### Source information
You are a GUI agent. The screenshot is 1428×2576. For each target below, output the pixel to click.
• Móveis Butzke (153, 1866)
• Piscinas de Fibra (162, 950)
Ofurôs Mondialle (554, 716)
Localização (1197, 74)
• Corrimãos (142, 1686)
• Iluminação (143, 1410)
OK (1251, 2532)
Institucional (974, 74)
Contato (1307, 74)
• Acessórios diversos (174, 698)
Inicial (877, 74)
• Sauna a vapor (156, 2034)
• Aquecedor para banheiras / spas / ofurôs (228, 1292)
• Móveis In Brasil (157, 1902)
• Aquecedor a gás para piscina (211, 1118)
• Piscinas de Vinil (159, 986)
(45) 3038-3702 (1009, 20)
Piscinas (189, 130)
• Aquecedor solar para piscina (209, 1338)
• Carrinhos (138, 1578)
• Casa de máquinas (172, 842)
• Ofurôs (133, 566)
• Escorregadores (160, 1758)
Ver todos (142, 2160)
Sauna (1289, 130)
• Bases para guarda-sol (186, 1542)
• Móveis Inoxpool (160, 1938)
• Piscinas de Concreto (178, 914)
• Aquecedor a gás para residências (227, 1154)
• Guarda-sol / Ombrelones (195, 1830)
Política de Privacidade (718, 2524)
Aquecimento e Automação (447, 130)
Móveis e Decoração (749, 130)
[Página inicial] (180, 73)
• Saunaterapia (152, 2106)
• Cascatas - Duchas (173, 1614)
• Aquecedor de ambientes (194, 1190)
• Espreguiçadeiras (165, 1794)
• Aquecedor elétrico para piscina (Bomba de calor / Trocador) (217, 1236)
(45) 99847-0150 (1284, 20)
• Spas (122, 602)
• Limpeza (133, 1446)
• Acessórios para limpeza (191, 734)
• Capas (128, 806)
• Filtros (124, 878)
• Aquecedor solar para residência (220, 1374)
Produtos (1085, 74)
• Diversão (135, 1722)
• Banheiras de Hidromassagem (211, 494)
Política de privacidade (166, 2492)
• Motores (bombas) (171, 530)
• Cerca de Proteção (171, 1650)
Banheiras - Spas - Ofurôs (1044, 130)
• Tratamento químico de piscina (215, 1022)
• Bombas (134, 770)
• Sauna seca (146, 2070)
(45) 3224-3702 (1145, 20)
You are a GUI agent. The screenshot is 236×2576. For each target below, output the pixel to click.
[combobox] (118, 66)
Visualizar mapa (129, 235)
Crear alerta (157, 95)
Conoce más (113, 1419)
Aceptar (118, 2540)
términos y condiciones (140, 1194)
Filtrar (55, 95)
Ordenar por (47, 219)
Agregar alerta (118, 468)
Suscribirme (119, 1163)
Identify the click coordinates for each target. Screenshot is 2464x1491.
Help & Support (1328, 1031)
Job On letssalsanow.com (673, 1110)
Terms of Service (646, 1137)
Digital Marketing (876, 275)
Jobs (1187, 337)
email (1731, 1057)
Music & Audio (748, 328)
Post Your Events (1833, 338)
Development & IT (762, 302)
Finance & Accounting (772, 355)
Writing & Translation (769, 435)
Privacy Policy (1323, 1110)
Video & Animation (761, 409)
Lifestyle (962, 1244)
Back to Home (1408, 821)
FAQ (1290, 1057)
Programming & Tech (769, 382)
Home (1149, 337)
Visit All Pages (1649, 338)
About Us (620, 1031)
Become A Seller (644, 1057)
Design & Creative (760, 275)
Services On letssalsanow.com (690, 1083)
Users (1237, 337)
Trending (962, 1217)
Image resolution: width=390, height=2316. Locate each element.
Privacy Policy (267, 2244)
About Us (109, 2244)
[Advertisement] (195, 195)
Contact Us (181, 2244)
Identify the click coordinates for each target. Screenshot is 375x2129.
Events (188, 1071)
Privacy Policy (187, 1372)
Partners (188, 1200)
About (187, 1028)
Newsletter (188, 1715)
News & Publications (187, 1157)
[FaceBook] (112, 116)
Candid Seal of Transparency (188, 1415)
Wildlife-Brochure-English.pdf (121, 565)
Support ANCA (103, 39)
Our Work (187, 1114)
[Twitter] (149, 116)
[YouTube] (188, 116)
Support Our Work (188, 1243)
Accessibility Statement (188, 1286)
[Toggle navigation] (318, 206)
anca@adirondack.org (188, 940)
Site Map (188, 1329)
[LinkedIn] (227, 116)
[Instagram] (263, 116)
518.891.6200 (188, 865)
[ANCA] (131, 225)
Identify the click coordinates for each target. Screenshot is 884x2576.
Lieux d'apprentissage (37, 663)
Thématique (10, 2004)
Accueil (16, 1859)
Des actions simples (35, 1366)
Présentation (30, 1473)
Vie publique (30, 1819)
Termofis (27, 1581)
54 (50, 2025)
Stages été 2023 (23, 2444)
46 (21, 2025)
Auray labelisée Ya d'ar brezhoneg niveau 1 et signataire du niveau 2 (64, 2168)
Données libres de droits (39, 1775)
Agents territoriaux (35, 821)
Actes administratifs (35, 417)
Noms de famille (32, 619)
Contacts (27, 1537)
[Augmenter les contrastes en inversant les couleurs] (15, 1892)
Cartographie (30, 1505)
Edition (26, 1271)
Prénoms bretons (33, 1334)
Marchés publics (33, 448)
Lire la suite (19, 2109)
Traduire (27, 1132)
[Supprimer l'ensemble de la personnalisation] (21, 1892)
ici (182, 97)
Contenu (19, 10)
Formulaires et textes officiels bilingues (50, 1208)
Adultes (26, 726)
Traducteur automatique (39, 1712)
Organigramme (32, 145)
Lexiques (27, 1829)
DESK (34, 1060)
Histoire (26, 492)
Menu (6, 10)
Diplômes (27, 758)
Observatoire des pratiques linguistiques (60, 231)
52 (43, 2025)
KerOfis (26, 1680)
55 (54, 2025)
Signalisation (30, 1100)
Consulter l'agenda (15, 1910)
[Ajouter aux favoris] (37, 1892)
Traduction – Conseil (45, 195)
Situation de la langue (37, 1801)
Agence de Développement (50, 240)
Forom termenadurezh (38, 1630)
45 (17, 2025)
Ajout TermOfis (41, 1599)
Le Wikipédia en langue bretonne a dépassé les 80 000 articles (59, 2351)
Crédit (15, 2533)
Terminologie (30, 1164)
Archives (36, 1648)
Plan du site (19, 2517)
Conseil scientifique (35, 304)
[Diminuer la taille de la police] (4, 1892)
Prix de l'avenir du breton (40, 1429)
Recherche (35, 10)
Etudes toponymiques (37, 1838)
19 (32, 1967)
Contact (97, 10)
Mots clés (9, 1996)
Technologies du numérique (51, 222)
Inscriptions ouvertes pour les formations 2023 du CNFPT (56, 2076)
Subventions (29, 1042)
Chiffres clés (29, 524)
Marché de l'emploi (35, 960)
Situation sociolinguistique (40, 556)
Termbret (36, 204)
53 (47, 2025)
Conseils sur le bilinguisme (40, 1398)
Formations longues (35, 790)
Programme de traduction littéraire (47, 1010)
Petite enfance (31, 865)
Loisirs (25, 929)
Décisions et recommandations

### What the exercise asks
Copy the whole listing out exactly, so that every line matches what is above.

### Exercise answer
You are a GUI agent. The screenshot is 1428×2576. For each target below, output the pixel to click.
• Móveis Butzke (153, 1866)
• Piscinas de Fibra (162, 950)
Ofurôs Mondialle (554, 716)
Localização (1197, 74)
• Corrimãos (142, 1686)
• Iluminação (143, 1410)
OK (1251, 2532)
Institucional (974, 74)
Contato (1307, 74)
• Acessórios diversos (174, 698)
Inicial (877, 74)
• Sauna a vapor (156, 2034)
• Aquecedor para banheiras / spas / ofurôs (228, 1292)
• Móveis In Brasil (157, 1902)
• Aquecedor a gás para piscina (211, 1118)
• Piscinas de Vinil (159, 986)
(45) 3038-3702 (1009, 20)
Piscinas (189, 130)
• Aquecedor solar para piscina (209, 1338)
• Carrinhos (138, 1578)
• Casa de máquinas (172, 842)
• Ofurôs (133, 566)
• Escorregadores (160, 1758)
Ver todos (142, 2160)
Sauna (1289, 130)
• Bases para guarda-sol (186, 1542)
• Móveis Inoxpool (160, 1938)
• Piscinas de Concreto (178, 914)
• Aquecedor a gás para residências (227, 1154)
• Guarda-sol / Ombrelones (195, 1830)
Política de Privacidade (718, 2524)
Aquecimento e Automação (447, 130)
Móveis e Decoração (749, 130)
[Página inicial] (180, 73)
• Saunaterapia (152, 2106)
• Cascatas - Duchas (173, 1614)
• Aquecedor de ambientes (194, 1190)
• Espreguiçadeiras (165, 1794)
• Aquecedor elétrico para piscina (Bomba de calor / Trocador) (217, 1236)
(45) 99847-0150 (1284, 20)
• Spas (122, 602)
• Limpeza (133, 1446)
• Acessórios para limpeza (191, 734)
• Capas (128, 806)
• Filtros (124, 878)
• Aquecedor solar para residência (220, 1374)
Produtos (1085, 74)
• Diversão (135, 1722)
• Banheiras de Hidromassagem (211, 494)
Política de privacidade (166, 2492)
• Motores (bombas) (171, 530)
• Cerca de Proteção (171, 1650)
Banheiras - Spas - Ofurôs (1044, 130)
• Tratamento químico de piscina (215, 1022)
• Bombas (134, 770)
• Sauna seca (146, 2070)
(45) 3224-3702 (1145, 20)
You are a GUI agent. The screenshot is 236×2576. For each target below, output the pixel to click.
[combobox] (118, 66)
Visualizar mapa (129, 235)
Crear alerta (157, 95)
Conoce más (113, 1419)
Aceptar (118, 2540)
términos y condiciones (140, 1194)
Filtrar (55, 95)
Ordenar por (47, 219)
Agregar alerta (118, 468)
Suscribirme (119, 1163)
Identify the click coordinates for each target. Screenshot is 2464x1491.
Help & Support (1328, 1031)
Job On letssalsanow.com (673, 1110)
Terms of Service (646, 1137)
Digital Marketing (876, 275)
Jobs (1187, 337)
email (1731, 1057)
Music & Audio (748, 328)
Post Your Events (1833, 338)
Development & IT (762, 302)
Finance & Accounting (772, 355)
Writing & Translation (769, 435)
Privacy Policy (1323, 1110)
Video & Animation (761, 409)
Lifestyle (962, 1244)
Back to Home (1408, 821)
FAQ (1290, 1057)
Programming & Tech (769, 382)
Home (1149, 337)
Visit All Pages (1649, 338)
About Us (620, 1031)
Become A Seller (644, 1057)
Design & Creative (760, 275)
Services On letssalsanow.com (690, 1083)
Users (1237, 337)
Trending (962, 1217)
Image resolution: width=390, height=2316. Locate each element.
Privacy Policy (267, 2244)
About Us (109, 2244)
[Advertisement] (195, 195)
Contact Us (181, 2244)
Identify the click coordinates for each target. Screenshot is 375x2129.
Events (188, 1071)
Privacy Policy (187, 1372)
Partners (188, 1200)
About (187, 1028)
Newsletter (188, 1715)
News & Publications (187, 1157)
[FaceBook] (112, 116)
Candid Seal of Transparency (188, 1415)
Wildlife-Brochure-English.pdf (121, 565)
Support ANCA (103, 39)
Our Work (187, 1114)
[Twitter] (149, 116)
[YouTube] (188, 116)
Support Our Work (188, 1243)
Accessibility Statement (188, 1286)
[Toggle navigation] (318, 206)
anca@adirondack.org (188, 940)
Site Map (188, 1329)
[LinkedIn] (227, 116)
[Instagram] (263, 116)
518.891.6200 (188, 865)
[ANCA] (131, 225)
Identify the click coordinates for each target. Screenshot is 884x2576.
Lieux d'apprentissage (37, 663)
Thématique (10, 2004)
Accueil (16, 1859)
Des actions simples (35, 1366)
Présentation (30, 1473)
Vie publique (30, 1819)
Termofis (27, 1581)
54 (50, 2025)
Stages été 2023 (23, 2444)
46 (21, 2025)
Auray labelisée Ya d'ar brezhoneg niveau 1 et signataire du niveau 2 (64, 2168)
Données libres de droits (39, 1775)
Agents territoriaux (35, 821)
Actes administratifs (35, 417)
Noms de famille (32, 619)
Contacts (27, 1537)
[Augmenter les contrastes en inversant les couleurs] (15, 1892)
Cartographie (30, 1505)
Edition (26, 1271)
Prénoms bretons (33, 1334)
Marchés publics (33, 448)
Lire la suite (19, 2109)
Traduire (27, 1132)
[Supprimer l'ensemble de la personnalisation] (21, 1892)
ici (182, 97)
Contenu (19, 10)
Formulaires et textes officiels bilingues (50, 1208)
Adultes (26, 726)
Traducteur automatique (39, 1712)
Organigramme (32, 145)
Lexiques (27, 1829)
DESK (34, 1060)
Histoire (26, 492)
Menu (6, 10)
Diplômes (27, 758)
Observatoire des pratiques linguistiques (60, 231)
52 (43, 2025)
KerOfis (26, 1680)
55 (54, 2025)
Signalisation (30, 1100)
Consulter l'agenda (15, 1910)
[Ajouter aux favoris] (37, 1892)
Traduction – Conseil (45, 195)
Situation de la langue (37, 1801)
Agence de Développement (50, 240)
Forom termenadurezh (38, 1630)
45 (17, 2025)
Ajout TermOfis (41, 1599)
Le Wikipédia en langue bretonne a dépassé les 80 000 articles (59, 2351)
Crédit (15, 2533)
Terminologie (30, 1164)
Archives (36, 1648)
Plan du site (19, 2517)
Conseil scientifique (35, 304)
[Diminuer la taille de la police] (4, 1892)
Prix de l'avenir du breton (40, 1429)
Recherche (35, 10)
Etudes toponymiques (37, 1838)
19 (32, 1967)
Contact (97, 10)
Mots clés (9, 1996)
Technologies du numérique (51, 222)
Inscriptions ouvertes pour les formations 2023 du CNFPT (56, 2076)
Subventions (29, 1042)
Chiffres clés (29, 524)
Marché de l'emploi (35, 960)
Situation sociolinguistique (40, 556)
Termbret (36, 204)
53 (47, 2025)
Conseils sur le bilinguisme (40, 1398)
Formations longues (35, 790)
Programme de traduction littéraire (47, 1010)
Petite enfance (31, 865)
Loisirs (25, 929)
Décisions et recommandations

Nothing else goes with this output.